**What needs to be done**
From the court opinion excerpt on minimum wage below, extract word for word the part that opens with the words containing "Armenta is distinguishable" and closes with "319-320, 37 Cal.Rptr.3d 460.)".

**Selected extract**
The complaint alleges that block time pay ($1.60 per hour) violates California minimum wage law.   SkyWest asserts that FA compensation averages $23.13 an hour (flight time plus block time, averaged over a month), a pay rate that is substantially greater than the state minimum wage.

Citing Armenta v. Osmose, Inc. (2005) 135 Cal.App.4th 314, 37 Cal.Rptr.3d 460 (Armenta ), appellants argue that wage averaging does not trump state minimum wage law.   In Armenta, a company that serviced utility poles did not pay its employees for travel time and time spent loading equipment and supplies.   We held that California's labor statutes reflect a strong public policy in favor of full payment of wages for all hours worked.  “[T]he FLSA [Fair Labor Standards Act] model of averaging all hours worked ‘in any work week’ to compute an employee's minimum wage obligation under California law is inappropriate.   The minimum wage standard affixes to each hour worked by respondents for which they were not paid.”  (Id., at p. 324, 37 Cal.Rptr.3d 460.)

Armenta is distinguishable on several grounds:  it did not involve an interstate air carrier, it not involve the RLA or a CBA sanctioned under the RLA, and it did not involve a state wage order that contained a RLA exemption.   In Armenta, the employer violated its own CBA and written employment policies which required that employees be paid for time spent driving company vehicles to and from job sites.  (Id., at p. 319, 37 Cal.Rptr.3d 460.)   The California Department of Labor Standards Enforcement issued an opinion letter stating that the employees were entitled to compensation for all hours worked.  (Id., at pp. 319-320, 37 Cal.Rptr.3d 460.)

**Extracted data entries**
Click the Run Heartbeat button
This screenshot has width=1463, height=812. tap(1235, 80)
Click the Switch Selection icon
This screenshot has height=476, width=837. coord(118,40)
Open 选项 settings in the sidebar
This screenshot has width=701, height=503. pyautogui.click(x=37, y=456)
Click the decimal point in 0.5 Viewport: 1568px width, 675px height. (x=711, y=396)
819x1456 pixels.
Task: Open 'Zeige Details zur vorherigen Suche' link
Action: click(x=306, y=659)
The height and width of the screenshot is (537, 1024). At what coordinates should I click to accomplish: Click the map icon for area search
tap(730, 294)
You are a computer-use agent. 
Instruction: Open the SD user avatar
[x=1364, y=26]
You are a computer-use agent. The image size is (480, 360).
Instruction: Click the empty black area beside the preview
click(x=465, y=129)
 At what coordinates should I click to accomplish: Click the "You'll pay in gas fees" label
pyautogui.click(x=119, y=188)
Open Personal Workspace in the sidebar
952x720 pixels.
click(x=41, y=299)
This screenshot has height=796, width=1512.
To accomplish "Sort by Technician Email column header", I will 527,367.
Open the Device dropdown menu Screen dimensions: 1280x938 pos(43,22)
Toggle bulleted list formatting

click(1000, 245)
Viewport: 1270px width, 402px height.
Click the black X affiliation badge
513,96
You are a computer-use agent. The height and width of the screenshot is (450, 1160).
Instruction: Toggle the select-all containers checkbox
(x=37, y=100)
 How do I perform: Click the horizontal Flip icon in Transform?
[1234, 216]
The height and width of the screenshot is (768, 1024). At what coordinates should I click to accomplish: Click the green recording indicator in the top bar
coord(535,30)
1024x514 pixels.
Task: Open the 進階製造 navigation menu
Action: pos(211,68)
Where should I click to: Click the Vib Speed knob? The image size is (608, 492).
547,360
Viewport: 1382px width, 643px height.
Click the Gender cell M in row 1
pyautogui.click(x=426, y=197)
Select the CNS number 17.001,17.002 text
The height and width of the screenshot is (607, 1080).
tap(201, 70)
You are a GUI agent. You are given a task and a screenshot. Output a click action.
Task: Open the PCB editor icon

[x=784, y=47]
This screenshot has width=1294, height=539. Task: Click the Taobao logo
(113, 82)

**Task response**
Armenta is distinguishable on several grounds:  it did not involve an interstate air carrier, it not involve the RLA or a CBA sanctioned under the RLA, and it did not involve a state wage order that contained a RLA exemption.   In Armenta, the employer violated its own CBA and written employment policies which required that employees be paid for time spent driving company vehicles to and from job sites.  (Id., at p. 319, 37 Cal.Rptr.3d 460.)   The California Department of Labor Standards Enforcement issued an opinion letter stating that the employees were entitled to compensation for all hours worked.  (Id., at pp. 319-320, 37 Cal.Rptr.3d 460.)